Secondly, hopefully with the RKN9 that will be about to be launched and that there is now pressure for the government agencies to spend the amount allocated to them - hopefully will lead to a higher implementation rate of projects - higher implementation means more money goes into the economy. What is important is that if there is a higher implementation rate of projects - this will also directly increased Brunei's investment rate, and this will stimulate private sector spending.
The third factor is something which a number of people have argued in this blogsite in the past - improved private sector spending amid a more favourable interest rate environment. The MOF's directives issued in 2005 was that the Brunei Association of Banks can no longer impose an industry wide prime lending rate. The banks are now free to charge their own rate and this has led to some banks giving 0% mortgage rates for the first few years - unthinkable before.

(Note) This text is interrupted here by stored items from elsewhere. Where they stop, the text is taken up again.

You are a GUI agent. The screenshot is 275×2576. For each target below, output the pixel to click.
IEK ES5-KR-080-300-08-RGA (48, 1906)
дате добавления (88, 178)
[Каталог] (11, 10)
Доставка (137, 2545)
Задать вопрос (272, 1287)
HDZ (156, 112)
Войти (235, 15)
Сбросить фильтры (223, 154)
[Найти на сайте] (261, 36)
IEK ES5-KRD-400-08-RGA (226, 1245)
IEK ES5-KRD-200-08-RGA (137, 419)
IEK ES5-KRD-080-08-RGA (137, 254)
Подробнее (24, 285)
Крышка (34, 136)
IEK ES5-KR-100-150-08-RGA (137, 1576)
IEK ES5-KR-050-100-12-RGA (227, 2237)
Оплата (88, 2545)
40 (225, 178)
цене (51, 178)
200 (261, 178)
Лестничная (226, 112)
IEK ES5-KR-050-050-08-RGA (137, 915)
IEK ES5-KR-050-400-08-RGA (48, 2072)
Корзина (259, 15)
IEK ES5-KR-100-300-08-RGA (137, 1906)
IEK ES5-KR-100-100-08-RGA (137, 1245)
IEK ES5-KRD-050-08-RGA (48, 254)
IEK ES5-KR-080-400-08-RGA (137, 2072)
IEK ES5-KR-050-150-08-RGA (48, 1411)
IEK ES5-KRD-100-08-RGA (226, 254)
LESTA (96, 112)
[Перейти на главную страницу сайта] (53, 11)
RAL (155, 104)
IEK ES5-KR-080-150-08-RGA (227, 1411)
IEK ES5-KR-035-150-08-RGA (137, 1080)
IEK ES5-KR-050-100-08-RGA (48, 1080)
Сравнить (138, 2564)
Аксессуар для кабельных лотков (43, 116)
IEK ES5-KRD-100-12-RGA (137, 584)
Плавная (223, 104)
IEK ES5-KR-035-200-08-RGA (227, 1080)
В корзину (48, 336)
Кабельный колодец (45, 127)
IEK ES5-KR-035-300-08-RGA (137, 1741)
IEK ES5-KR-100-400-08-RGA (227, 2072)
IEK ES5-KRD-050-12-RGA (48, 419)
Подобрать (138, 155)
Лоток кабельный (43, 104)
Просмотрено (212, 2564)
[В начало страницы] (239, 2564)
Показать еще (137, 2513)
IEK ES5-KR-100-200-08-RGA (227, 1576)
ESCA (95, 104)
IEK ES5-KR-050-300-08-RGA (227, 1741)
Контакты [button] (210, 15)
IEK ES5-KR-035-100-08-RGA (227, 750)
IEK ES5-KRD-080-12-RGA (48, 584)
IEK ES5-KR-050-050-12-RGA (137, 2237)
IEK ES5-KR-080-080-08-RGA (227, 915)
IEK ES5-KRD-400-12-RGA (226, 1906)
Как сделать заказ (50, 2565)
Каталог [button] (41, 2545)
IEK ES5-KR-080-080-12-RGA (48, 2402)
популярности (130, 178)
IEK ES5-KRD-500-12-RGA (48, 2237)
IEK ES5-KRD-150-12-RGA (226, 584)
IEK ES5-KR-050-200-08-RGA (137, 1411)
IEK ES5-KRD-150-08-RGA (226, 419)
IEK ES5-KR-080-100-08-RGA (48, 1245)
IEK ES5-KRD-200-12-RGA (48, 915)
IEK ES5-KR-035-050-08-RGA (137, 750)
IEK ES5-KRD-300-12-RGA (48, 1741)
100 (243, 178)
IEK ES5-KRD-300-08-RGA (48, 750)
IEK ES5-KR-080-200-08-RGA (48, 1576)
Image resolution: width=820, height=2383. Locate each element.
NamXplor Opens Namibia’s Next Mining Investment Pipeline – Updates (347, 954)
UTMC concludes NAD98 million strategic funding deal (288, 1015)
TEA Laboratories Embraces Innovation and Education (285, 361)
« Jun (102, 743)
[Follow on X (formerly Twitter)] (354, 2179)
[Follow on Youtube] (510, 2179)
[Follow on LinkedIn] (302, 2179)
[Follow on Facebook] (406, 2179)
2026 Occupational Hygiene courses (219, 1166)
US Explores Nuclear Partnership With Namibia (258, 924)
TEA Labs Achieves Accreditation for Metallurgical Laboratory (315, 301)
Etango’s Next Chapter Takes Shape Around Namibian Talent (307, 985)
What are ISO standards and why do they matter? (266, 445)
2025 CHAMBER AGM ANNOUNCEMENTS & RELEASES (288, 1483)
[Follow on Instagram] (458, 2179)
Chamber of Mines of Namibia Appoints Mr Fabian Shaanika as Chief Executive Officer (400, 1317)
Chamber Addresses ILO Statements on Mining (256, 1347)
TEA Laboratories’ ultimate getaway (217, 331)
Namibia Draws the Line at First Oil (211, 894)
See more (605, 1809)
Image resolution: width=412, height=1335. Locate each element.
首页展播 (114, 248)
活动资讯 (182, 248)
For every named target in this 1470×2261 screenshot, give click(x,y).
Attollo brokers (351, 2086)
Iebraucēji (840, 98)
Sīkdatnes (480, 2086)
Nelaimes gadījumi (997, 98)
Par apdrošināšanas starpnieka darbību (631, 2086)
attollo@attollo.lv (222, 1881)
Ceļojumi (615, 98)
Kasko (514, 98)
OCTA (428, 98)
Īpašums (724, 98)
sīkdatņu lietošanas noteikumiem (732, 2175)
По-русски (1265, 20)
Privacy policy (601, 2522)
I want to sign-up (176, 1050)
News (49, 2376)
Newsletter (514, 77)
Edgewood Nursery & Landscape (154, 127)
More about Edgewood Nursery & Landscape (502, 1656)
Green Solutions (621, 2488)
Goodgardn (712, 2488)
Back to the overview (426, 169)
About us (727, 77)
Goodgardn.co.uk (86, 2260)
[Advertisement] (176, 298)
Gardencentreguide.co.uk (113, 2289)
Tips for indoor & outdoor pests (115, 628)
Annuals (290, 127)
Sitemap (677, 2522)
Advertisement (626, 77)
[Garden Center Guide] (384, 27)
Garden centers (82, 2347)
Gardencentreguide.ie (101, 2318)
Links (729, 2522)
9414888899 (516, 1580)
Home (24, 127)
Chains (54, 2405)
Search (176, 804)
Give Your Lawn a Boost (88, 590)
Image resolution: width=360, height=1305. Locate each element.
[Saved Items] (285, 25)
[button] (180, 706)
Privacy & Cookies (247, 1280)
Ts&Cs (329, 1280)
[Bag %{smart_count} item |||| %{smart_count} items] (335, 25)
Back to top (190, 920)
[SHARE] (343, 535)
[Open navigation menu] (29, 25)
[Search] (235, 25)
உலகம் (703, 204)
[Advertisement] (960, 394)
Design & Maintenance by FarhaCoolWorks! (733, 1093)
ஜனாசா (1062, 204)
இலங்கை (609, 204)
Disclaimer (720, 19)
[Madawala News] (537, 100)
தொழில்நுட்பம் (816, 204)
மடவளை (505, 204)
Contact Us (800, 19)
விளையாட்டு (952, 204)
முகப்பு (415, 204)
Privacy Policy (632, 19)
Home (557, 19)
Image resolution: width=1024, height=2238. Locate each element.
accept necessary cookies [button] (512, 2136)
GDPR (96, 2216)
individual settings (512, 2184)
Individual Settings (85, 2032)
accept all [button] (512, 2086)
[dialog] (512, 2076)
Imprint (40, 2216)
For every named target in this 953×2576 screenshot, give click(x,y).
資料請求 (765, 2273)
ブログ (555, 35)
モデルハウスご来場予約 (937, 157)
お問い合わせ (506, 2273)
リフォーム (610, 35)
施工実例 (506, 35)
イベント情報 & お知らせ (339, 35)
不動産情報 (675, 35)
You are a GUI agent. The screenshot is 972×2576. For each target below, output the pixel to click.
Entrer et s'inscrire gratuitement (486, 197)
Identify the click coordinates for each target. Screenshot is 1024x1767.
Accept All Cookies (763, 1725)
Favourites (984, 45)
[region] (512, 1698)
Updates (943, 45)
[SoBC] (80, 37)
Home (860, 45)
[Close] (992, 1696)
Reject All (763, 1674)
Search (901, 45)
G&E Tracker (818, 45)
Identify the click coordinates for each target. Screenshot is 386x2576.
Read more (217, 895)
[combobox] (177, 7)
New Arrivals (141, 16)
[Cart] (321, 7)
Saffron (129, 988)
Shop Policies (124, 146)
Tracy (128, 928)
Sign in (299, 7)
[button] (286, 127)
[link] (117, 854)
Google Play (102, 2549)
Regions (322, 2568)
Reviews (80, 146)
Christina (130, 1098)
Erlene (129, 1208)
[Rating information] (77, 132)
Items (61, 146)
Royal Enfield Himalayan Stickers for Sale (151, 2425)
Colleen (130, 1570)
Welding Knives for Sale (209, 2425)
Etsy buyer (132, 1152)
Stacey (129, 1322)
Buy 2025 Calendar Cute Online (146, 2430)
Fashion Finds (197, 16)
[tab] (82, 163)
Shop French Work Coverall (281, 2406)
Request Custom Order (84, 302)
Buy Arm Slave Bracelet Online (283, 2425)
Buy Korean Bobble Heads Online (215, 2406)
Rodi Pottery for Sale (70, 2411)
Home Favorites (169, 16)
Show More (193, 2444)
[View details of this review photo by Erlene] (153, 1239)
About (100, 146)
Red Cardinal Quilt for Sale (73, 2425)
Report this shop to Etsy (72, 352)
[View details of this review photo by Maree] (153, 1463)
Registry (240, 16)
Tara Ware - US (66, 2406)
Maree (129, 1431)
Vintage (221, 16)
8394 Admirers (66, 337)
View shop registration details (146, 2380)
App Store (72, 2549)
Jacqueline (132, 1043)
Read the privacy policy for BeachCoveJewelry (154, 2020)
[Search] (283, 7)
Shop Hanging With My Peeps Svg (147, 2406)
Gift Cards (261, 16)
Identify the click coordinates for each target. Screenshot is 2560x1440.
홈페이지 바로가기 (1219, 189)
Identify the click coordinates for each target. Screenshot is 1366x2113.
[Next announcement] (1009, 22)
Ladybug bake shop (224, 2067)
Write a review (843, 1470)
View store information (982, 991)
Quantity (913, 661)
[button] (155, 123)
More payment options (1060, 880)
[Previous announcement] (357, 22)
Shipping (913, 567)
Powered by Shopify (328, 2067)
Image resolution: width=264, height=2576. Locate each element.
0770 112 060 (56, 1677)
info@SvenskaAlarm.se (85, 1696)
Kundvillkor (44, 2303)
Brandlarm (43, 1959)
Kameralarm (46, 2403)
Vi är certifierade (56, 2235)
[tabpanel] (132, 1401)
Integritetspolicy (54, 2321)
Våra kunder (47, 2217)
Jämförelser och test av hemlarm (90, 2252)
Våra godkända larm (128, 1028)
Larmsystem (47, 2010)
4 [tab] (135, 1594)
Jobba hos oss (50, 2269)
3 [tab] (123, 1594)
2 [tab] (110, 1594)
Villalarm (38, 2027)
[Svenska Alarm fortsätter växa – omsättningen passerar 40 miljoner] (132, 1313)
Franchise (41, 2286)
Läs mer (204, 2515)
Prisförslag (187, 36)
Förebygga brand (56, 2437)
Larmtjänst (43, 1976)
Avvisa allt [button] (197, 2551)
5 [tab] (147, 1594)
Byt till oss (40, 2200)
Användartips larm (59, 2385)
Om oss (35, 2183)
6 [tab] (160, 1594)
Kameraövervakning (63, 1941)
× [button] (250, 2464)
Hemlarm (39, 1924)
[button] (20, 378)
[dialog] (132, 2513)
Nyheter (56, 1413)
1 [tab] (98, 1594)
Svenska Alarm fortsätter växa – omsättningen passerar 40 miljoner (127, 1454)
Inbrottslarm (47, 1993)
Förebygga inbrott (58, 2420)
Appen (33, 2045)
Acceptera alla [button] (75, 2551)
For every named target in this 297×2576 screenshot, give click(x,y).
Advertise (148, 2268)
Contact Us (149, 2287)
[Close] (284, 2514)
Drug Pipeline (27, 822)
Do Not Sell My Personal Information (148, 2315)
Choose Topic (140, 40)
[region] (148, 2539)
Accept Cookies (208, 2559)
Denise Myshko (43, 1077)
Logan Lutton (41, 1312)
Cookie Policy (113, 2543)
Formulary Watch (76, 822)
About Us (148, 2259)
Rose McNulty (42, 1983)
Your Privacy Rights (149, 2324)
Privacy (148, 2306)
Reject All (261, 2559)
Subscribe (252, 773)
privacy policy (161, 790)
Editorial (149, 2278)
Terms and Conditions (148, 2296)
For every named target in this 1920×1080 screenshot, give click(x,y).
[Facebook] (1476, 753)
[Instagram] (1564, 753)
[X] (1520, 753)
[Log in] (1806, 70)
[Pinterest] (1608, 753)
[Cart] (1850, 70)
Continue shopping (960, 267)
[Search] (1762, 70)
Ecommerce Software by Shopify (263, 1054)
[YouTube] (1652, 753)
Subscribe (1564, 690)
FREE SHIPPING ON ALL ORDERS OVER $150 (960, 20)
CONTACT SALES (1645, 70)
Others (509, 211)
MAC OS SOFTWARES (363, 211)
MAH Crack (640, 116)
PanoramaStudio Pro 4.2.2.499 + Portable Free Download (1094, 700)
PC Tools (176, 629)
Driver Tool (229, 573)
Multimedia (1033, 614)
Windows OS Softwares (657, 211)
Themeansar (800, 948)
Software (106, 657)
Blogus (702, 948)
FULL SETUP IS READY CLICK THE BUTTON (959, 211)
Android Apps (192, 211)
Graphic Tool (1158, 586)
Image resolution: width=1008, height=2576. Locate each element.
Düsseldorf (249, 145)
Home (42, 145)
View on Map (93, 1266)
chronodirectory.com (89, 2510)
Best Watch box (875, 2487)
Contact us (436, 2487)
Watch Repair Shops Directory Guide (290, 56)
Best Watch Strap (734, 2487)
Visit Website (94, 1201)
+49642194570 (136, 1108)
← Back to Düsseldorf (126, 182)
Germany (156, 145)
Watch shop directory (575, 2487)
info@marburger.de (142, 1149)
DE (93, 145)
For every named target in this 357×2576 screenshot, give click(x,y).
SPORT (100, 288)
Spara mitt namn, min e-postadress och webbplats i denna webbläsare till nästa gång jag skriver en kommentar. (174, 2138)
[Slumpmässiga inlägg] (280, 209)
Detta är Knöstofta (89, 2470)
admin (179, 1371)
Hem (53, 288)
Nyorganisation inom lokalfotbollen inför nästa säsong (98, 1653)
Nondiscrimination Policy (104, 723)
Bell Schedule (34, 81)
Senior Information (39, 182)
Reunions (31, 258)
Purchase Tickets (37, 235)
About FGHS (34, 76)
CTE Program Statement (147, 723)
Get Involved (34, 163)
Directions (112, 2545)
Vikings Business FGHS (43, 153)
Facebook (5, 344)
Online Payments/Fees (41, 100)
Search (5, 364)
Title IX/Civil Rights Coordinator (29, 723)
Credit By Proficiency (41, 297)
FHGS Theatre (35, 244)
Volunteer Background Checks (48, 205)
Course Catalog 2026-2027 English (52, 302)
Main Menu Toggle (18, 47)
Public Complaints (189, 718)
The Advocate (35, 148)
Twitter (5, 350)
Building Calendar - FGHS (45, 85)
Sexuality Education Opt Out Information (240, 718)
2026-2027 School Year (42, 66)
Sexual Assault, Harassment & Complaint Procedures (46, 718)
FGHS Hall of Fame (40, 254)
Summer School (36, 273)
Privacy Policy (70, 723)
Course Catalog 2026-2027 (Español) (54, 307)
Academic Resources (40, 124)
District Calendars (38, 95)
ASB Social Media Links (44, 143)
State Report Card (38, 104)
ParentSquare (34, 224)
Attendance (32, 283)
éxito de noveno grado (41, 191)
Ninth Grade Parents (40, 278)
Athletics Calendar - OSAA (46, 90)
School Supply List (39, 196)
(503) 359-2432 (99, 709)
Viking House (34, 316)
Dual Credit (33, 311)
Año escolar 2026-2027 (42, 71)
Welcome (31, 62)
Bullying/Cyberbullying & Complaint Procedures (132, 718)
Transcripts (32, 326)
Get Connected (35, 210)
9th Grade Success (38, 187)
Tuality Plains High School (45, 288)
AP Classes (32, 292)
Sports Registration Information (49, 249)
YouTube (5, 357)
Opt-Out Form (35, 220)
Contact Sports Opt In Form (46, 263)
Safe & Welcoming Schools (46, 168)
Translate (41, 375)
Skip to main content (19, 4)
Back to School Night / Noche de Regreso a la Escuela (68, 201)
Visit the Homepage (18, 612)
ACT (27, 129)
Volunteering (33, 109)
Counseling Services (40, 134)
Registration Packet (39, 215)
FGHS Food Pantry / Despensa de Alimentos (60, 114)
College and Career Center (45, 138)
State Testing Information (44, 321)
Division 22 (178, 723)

At the same time, the downward pressure in interest rate will continue as it is underpinned by low inflation rate and relative stability in the exchange rate through 2007. All these factors will, fingers crossed, stimulate both consumption spending and investment (especially by the SMEs).
Last year, the Economic planners announced a new GDP methodology which hopefully will bring Brunei's economic data in line with international standards. I wrote about this last August when our GDP per capita ballooned to B$42,900. Normally the statisticians will say that even just by changing bases, Brunei may also gain from what is known as 'gain from base level effect'. Stastically it is posssible that we may grow somewhat because of the changes even though nothing else has changed.
But of course the one important factor to remember is that all this can be undone easily. Growth rates assume on a number of factors but should just one factor not take place - the most important of which is that - projects implementation had not been achieved as high as expected, then forget about growth. This factor is very much dependent on what and how the various ministries can do to overcome their sluggishness in implementing projects. Overcome this, then a 4% growth will definitely be there.